As SQ's title indicates, it was first of all the word "sign" that suggested the survival of an older layer in the text of the present gospel. On the one hand, this term - and particularly its connection with faith - is used only rarely and negatively in the Synoptics and there never of the miracles Jesus had performed; and on the other hand, in the Fourth Gospel also "signs-faith" sometimes comes in criticism (e.g., 4:48; 6:26) but at other points - presumably pre-Johannine - is to be understood in an entirely positive sense.

Further, in the first part of the gospel there are what seem to be vestiges of a pattern of numbering the signs (2:11, 4:54). In fact, it is these miracle stories and others now unnumbered, together with Jesus' dialogues and long monologues ("discourses") now growing out of them, that alone comprise his public activity. What in the other gospels, and in far more diverse form, has been called his "ministry" can only be described in this gospel as his self-presentation in the performing of signs and in extended talk about them.

Thus, to many scholars there has seemed to lie behind the present text a protogospel that presented only Jesus' signs, and a series of them, and did so wholly affirmatively. They were significations (that is, demonstrations) of his messianic status, on the basis of which his first disciples and then many others believed in him; those who "came and saw" (1:39) immediately recognized him as the one so long hoped for in Jewish expectation.

On the contents of the Signs Gospel, Fortna states (op. cit., p. 19): "the following deeds of Jesus, less the Johannine insertions they now contain, would have comprised the bulk of SQ: changing water into wine (2:1-11), healing an official's son (4:46-54) and a lame man (5:2-9), feeding the multitude (6:1-14) - probably together with crossing the sea (6:15-25), giving sight to a blind man (9:1-8), and raising Lazarus (11:1-45). (Some would also include the catch of fish now found at 21:1-14.) An articulated series emerges from the reconstruction, not merely a gather of miracle stories, and a few other passages are also to be included: part of chap. 1 (at least the gathering of the first disciples in vv 35-49) as introduction and, as conclusion, 20:30-31a, and perhaps also parts of 12:37-41."

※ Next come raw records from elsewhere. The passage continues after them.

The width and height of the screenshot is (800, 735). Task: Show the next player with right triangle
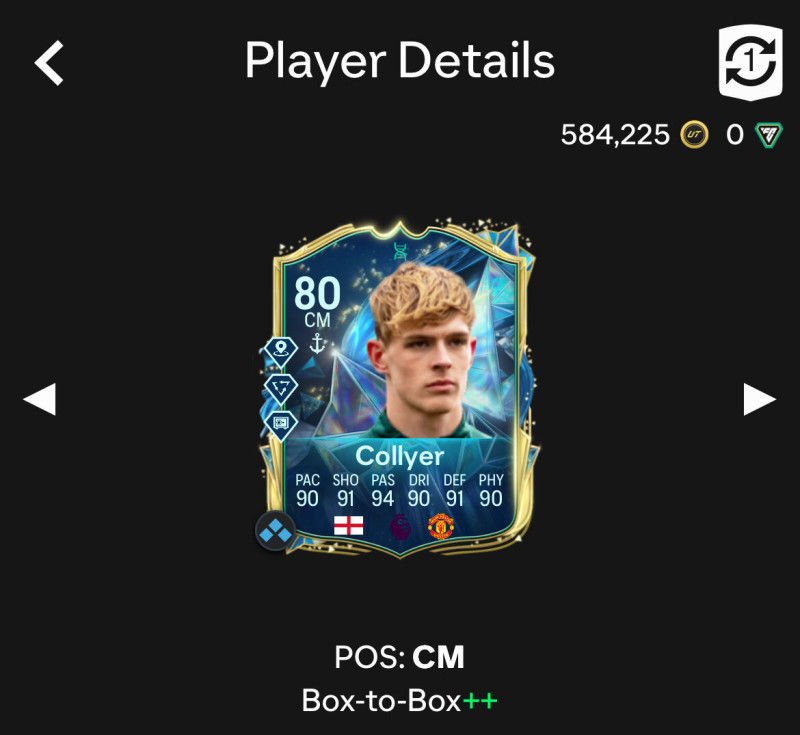760,399
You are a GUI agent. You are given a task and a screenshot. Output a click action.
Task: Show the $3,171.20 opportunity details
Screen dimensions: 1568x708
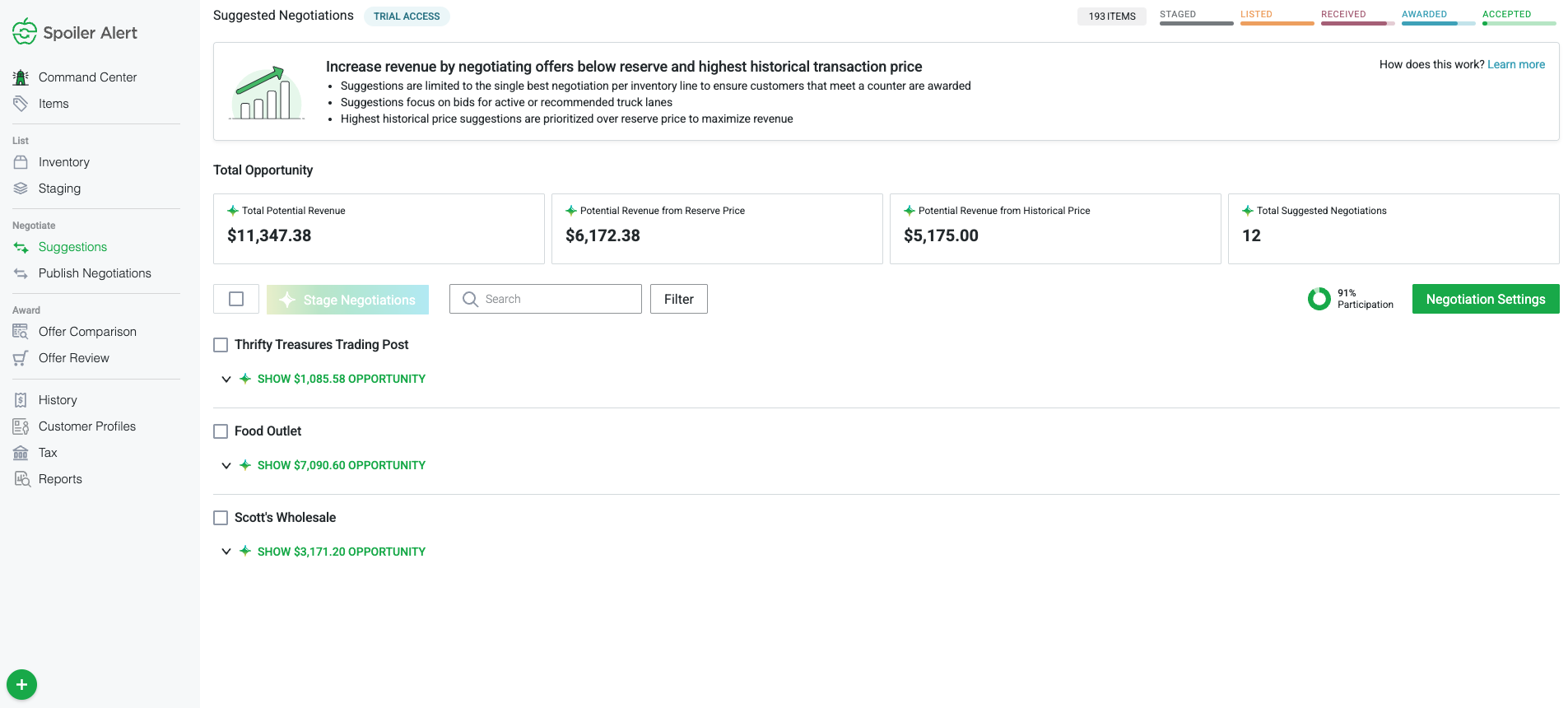click(x=341, y=552)
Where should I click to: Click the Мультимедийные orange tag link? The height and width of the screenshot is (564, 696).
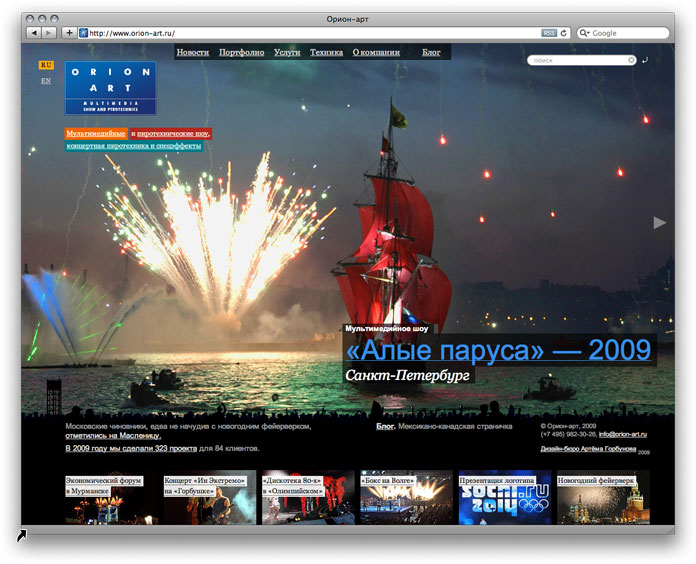point(96,133)
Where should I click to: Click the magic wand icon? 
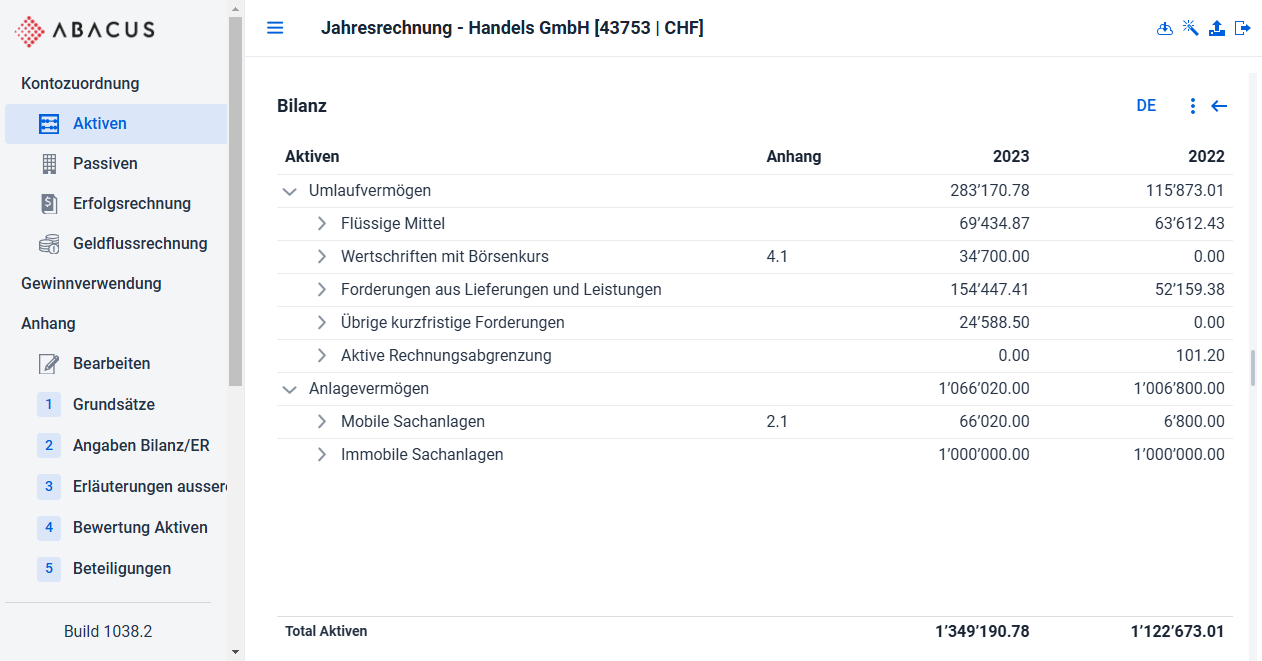tap(1190, 28)
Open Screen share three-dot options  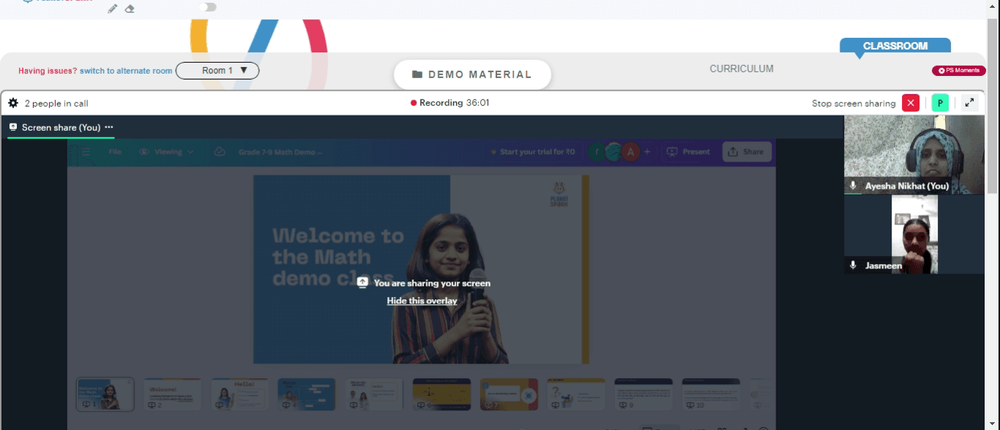109,127
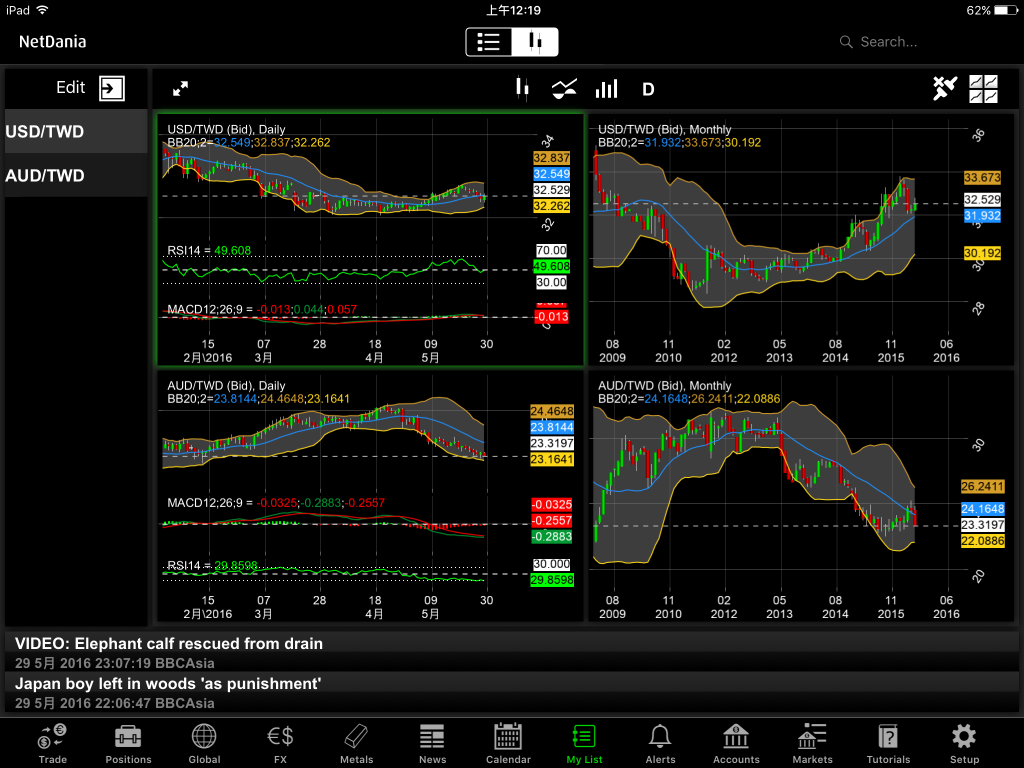Viewport: 1024px width, 768px height.
Task: Open indicators bar chart icon
Action: (x=606, y=89)
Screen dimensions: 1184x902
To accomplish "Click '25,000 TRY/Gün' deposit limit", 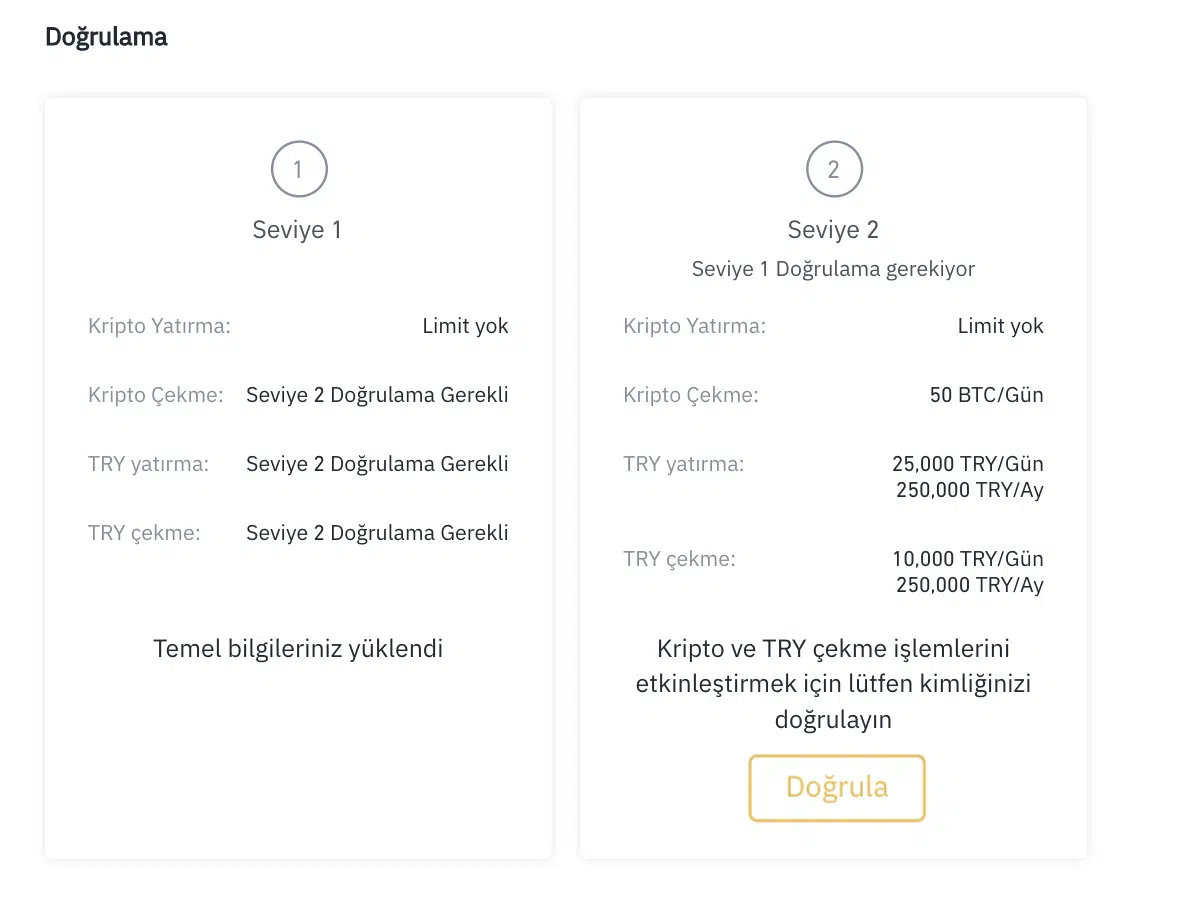I will coord(967,464).
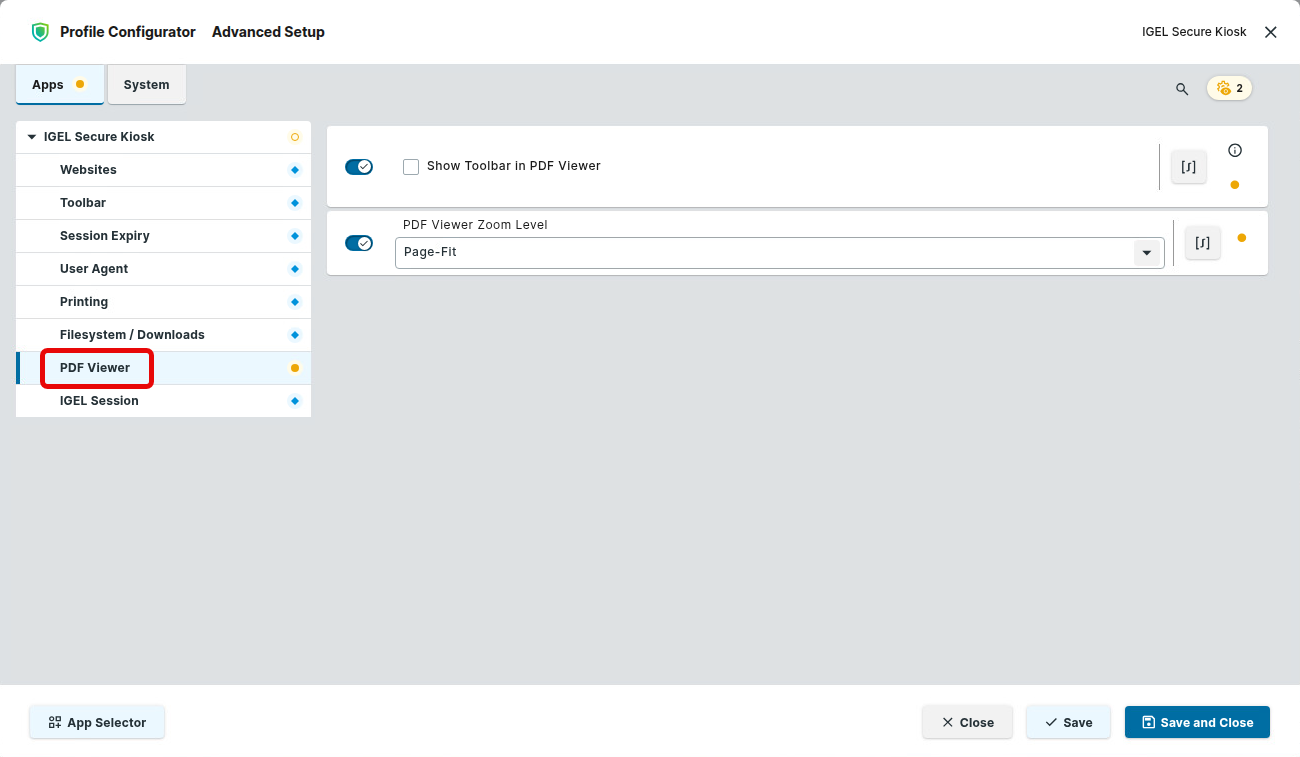Open the App Selector
This screenshot has width=1300, height=757.
pos(97,722)
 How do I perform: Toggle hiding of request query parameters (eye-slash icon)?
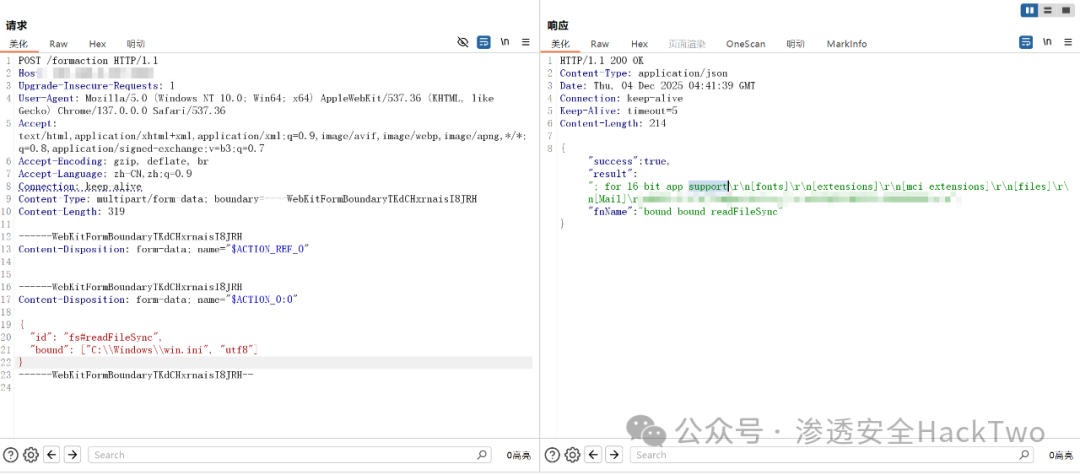[463, 42]
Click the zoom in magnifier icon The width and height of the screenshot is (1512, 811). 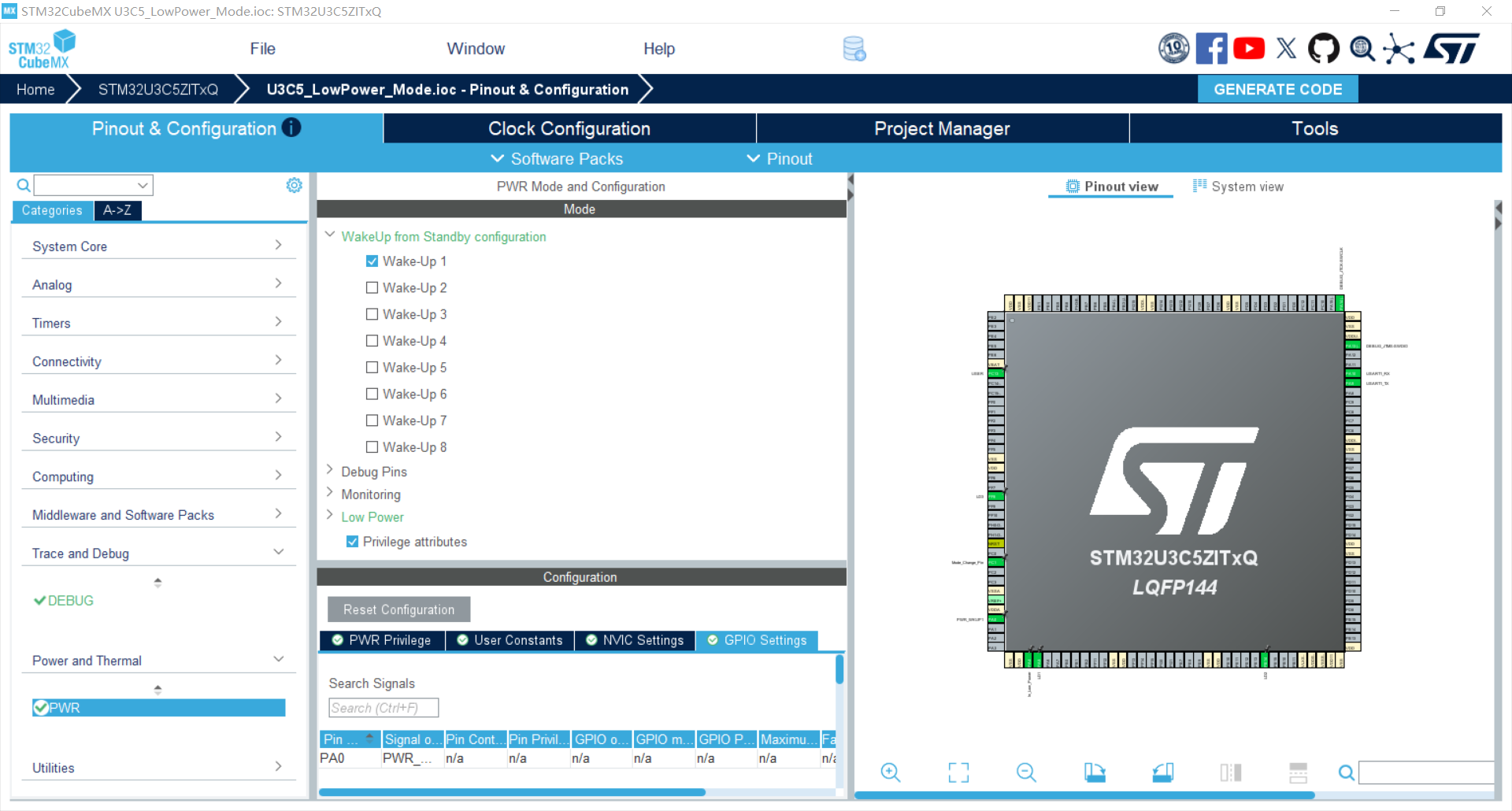pos(891,772)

There is considerable debate over whether the Signs Gospel may have contained a passion narrative or instead contained only a collection of seven miracle stories. In the reconstruction offered by Fortna, a passion story is included.

On the dating of the Signs Gospel, there is little to go on. The reference to the Pool of Bethesda as still standing in 5:2, even though it was destroyed by the Romans in 70 CE, suggests a dating before the year 70 CE or not too long afterwards. The latest possible date is set by its incorporation into the Gospel of John.